■ WRITTEN PROBLEM 1
Please print everything from the first of the data rows down to the line containing "Action: pyautogui.click(x=505, y=570)", exactly as each line appears, and leave the pictures out of your answer.
## Begin SOURCE PASSAGE
It follows from the foregoing that law is “something pertaining to reason.” To the concept of law belongs “an ordinance of reason,” not (as it is occasionally thought) an ordinance for reason, although law is this too. For law does not speak to the blind will as such, but to the will guided and informed by reason.

 

Man acts for an end. Hence every action has an immediate goal. It is evident, however, that the immediate end, e.g., writing, is subordinated as a means to a higher end, e.g., the communication of thoughts. Ever wider investigation brings to light an ultimate end, to which the subordinate ends are related as to a final cause. Their relation to the final end is that which is common to them all. It belongs to the nature of law to serve a supreme purpose that is ultimate in the respective order. The purpose or end is a creative element in law and right. The final end of all human action and at the same time the principle of such action is felicitas, happiness. But universality belongs to this end: it is the common good of all who strive for it. To that extent law is directed to the common good in the general sense, from which it receives the property of universality. Law is thus a general norm of reason which directs the actions of free man to the common good, not to a private or particular good. This may not be restricted to the general welfare of the state, although this is its foremost application, but holds good for every higher community with an end of its own, in particular for the Church and the international community, but also for the family and the larger kindred-group.
## End SOURCE PASSAGE
## Begin SUPPLIED DATA
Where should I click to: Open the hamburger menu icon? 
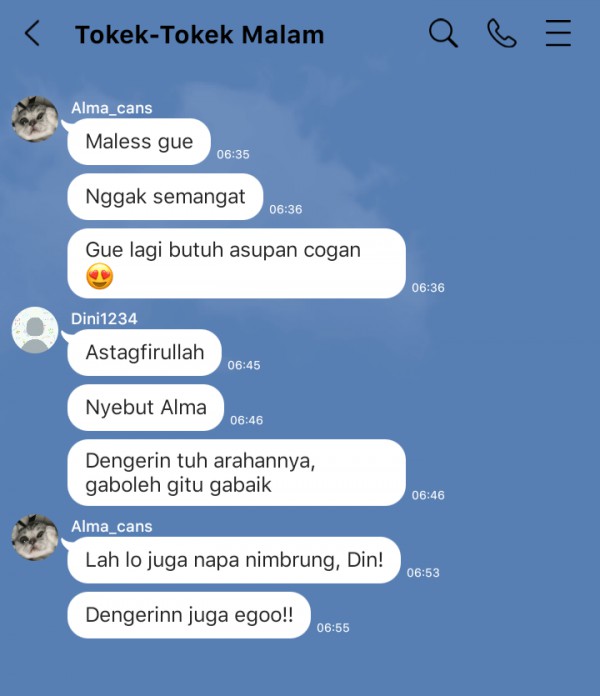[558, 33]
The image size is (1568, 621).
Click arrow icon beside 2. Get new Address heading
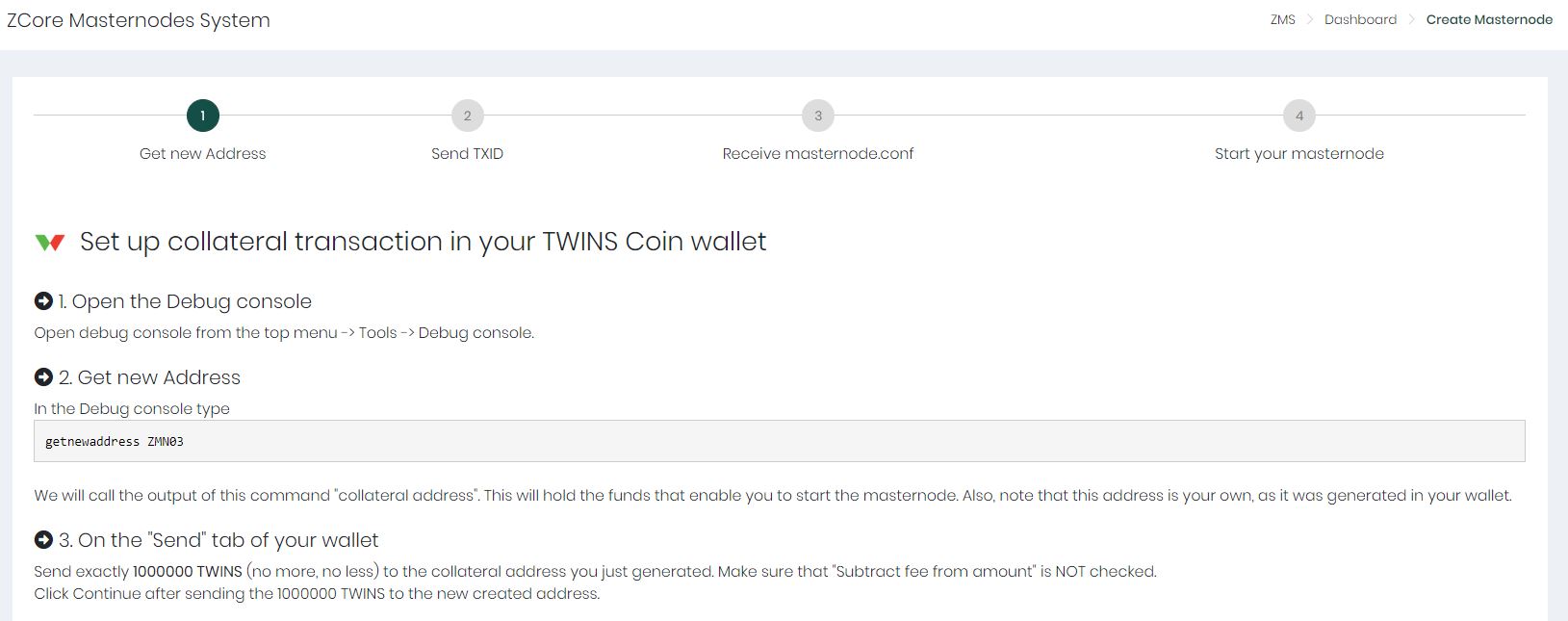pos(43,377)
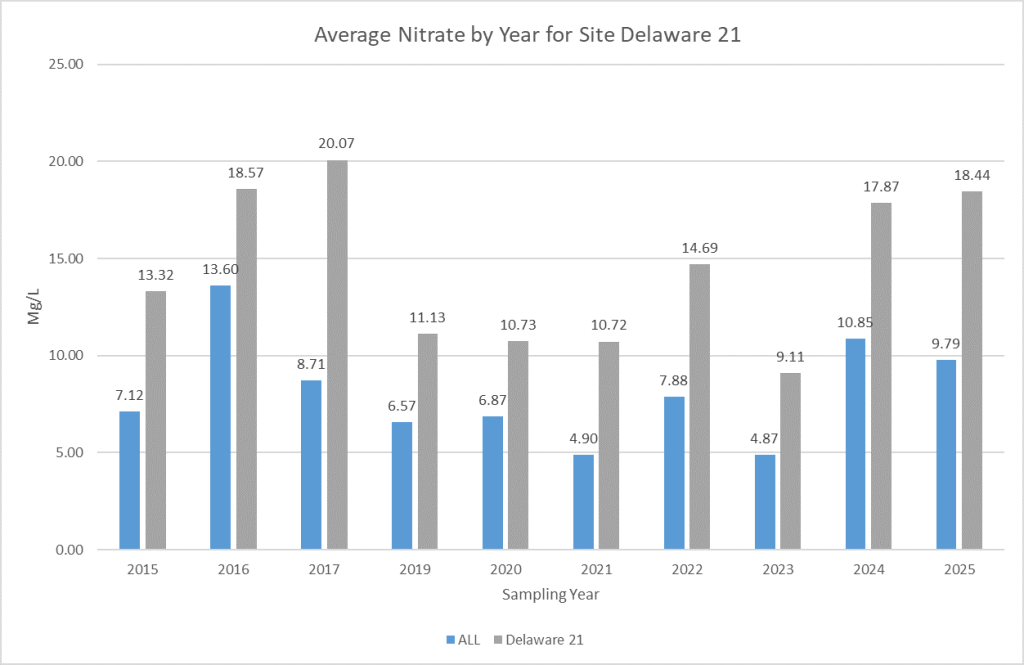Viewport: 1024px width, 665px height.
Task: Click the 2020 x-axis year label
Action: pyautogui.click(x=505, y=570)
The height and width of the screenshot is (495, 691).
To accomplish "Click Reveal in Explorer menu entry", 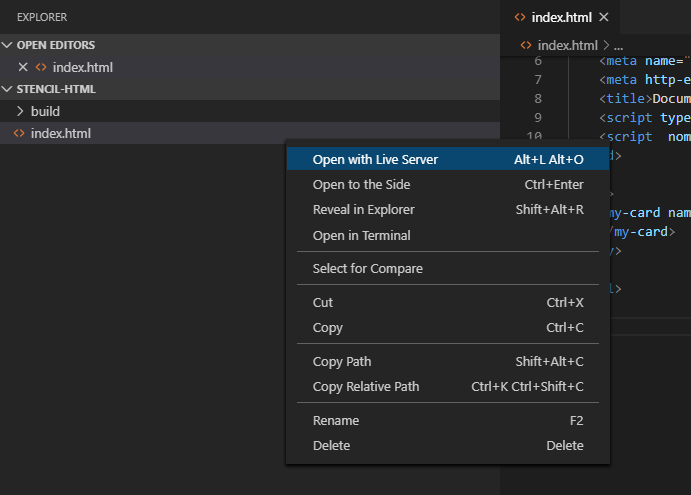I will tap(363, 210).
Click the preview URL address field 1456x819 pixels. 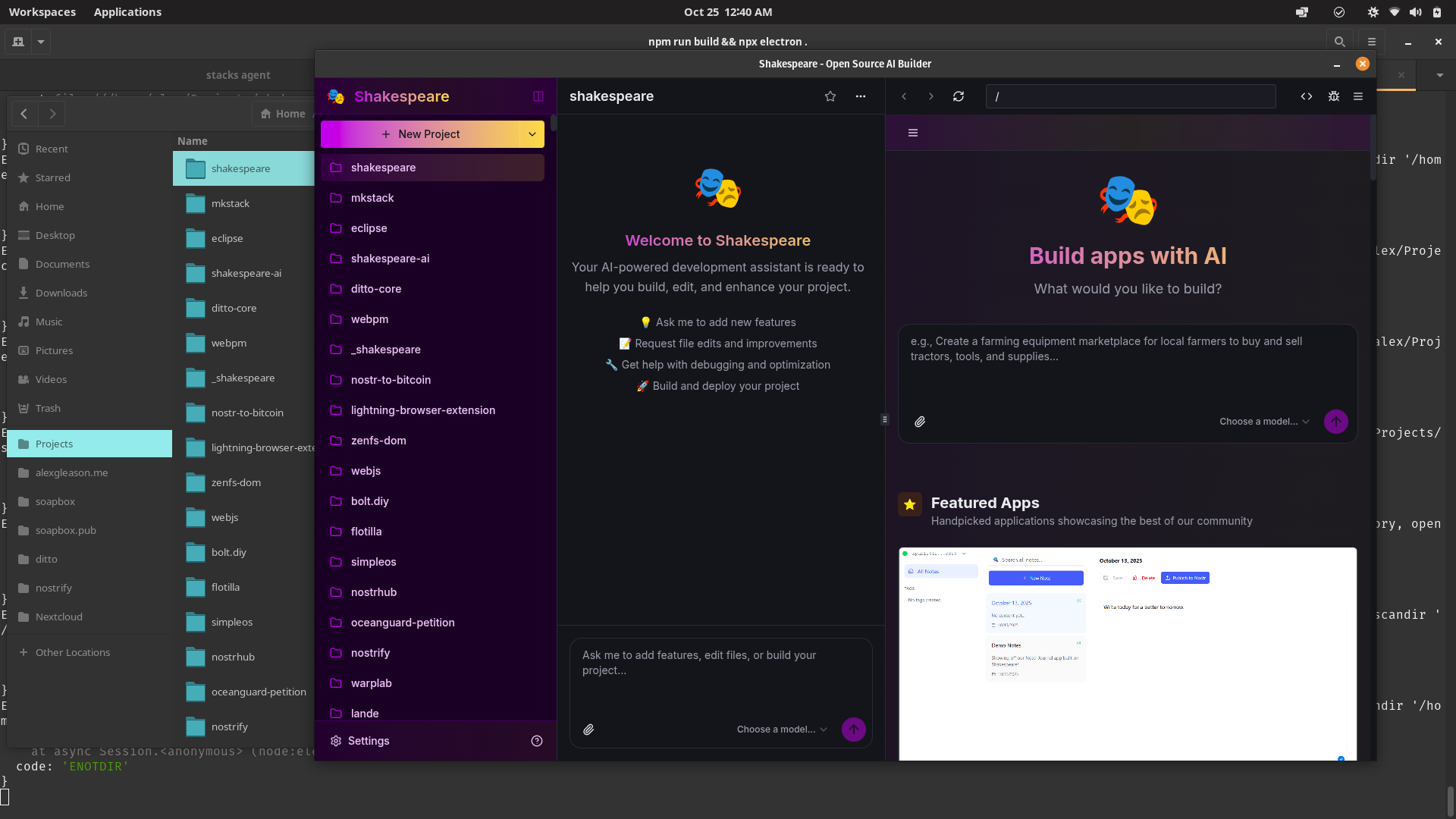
## End SUPPLIED DATA
■ WRITTEN PROBLEM 2
Output everything in the passage on law from "It follows from" down to "informed by reason.", copied word for word.

■ EXPECTED ANSWER 1
Where should I click to: Open the hamburger menu icon? 
[558, 33]
The image size is (1568, 621).
Click arrow icon beside 2. Get new Address heading
pos(43,377)
Viewport: 1024px width, 665px height.
Task: Click the 2020 x-axis year label
Action: pyautogui.click(x=505, y=570)

■ EXPECTED ANSWER 2
It follows from the foregoing that law is “something pertaining to reason.” To the concept of law belongs “an ordinance of reason,” not (as it is occasionally thought) an ordinance for reason, although law is this too. For law does not speak to the blind will as such, but to the will guided and informed by reason.